The Texas lawyer who is leading the fight against General Motors over the massive ignition switch recall says GM executives who clearly were aware of the problem and did nothing for more than a decade to deal with it 'need to go to jail.'


  Robert Hilliard of Corpus Christi sat down with 1200 WOAI's Stephanie Narvaez during a stop in San Antonio.  He is leading a class action lawsuit on behalf of GM customers who were hurt and the families of those who died in crashes of now recalled vehicles over the past decade.


  Hilliard says paying fines isn't enough to get the message out that America does not accept this sort of negligence.


  "GM will likely recover, but the second question is, will they ever do it again," he said.  "And the answer is, yes, if the only thing they are required to do is pay billions of dollars in fines.  They are designed for one purpose only, and that is to make money."


  Hilliard is now asking a federal judge in Corpus Christi to order the drivers of all 2.6 million vehicles which have been recalled to stoop driving them immediately.  He says unless his 'park it' request is granted, more people will die behind the wheel of the cars.


  "There are over 2 million of these vehicles still out there," he said.  "So even though you probably don't drive a recalled car, you could be hit by a recalled car.  If you hit a rough patch of road or a pothole, that could cause you to lose control of your car."

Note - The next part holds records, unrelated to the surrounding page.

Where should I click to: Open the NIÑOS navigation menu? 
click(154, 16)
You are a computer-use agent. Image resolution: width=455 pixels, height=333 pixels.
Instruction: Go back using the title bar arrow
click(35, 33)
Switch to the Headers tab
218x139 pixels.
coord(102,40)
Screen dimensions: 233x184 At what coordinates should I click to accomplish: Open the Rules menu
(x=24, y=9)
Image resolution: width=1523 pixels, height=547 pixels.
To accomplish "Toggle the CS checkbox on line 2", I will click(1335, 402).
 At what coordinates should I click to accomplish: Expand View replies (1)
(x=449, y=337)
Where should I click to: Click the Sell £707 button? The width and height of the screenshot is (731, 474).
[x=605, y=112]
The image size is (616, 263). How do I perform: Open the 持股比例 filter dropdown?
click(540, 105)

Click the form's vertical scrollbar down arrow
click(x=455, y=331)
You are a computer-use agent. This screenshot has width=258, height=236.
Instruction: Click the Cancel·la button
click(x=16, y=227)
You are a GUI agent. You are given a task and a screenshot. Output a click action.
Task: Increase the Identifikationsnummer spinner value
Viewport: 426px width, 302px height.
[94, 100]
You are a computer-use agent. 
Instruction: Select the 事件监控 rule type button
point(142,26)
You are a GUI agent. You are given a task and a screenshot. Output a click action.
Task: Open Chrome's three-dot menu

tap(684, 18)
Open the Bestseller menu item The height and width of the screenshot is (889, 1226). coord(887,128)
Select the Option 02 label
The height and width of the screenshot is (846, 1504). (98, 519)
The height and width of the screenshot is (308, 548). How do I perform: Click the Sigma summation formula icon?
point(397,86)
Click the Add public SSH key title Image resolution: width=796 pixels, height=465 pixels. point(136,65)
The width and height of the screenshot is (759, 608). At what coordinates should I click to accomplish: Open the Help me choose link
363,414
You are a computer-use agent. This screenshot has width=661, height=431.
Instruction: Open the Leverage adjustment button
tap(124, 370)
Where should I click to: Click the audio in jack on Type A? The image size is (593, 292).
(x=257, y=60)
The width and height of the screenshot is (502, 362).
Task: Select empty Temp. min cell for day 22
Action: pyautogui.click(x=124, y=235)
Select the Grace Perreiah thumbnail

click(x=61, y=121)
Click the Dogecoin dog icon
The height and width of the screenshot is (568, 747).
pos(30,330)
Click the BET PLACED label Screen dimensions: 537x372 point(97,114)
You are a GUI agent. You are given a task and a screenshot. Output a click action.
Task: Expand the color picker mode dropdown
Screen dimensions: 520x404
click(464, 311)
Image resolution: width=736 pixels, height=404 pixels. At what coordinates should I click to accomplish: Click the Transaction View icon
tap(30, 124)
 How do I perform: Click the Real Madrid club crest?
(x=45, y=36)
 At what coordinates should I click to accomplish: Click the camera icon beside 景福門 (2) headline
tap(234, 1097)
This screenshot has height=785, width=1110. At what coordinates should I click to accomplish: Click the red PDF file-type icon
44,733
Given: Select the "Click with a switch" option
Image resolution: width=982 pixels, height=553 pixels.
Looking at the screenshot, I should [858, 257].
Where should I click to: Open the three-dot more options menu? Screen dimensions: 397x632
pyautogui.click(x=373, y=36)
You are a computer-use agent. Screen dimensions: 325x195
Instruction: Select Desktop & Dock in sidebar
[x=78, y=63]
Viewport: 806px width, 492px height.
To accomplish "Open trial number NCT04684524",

  Hilliard is now asking for the documents GM submitted to the National Highway Traffic Safety Administration explaining details of the defective ignition switch recall.  GM has refused to share the documents on the grounds that they are not relevant to the case at hand.


  "With all due respect to GM, its response is a smoke screen," Hilliard said.  "The NHTSA believed the documents relevant and ordered them produced--which makes these documents, and the new facts included in the documentation, extremely relevant to our Emergency Motion."


  Hilliard says it is time that these cars were parked.


  "This defect is severe and lives are being lost," he told 1200 WAOI news.  "The devastation is heartbreaking and immeasurable.  This is a human safety issue that is ongoing.  I would not wish it on anyone.  Keep tomorrow's victim alive by making sure these cars are parked."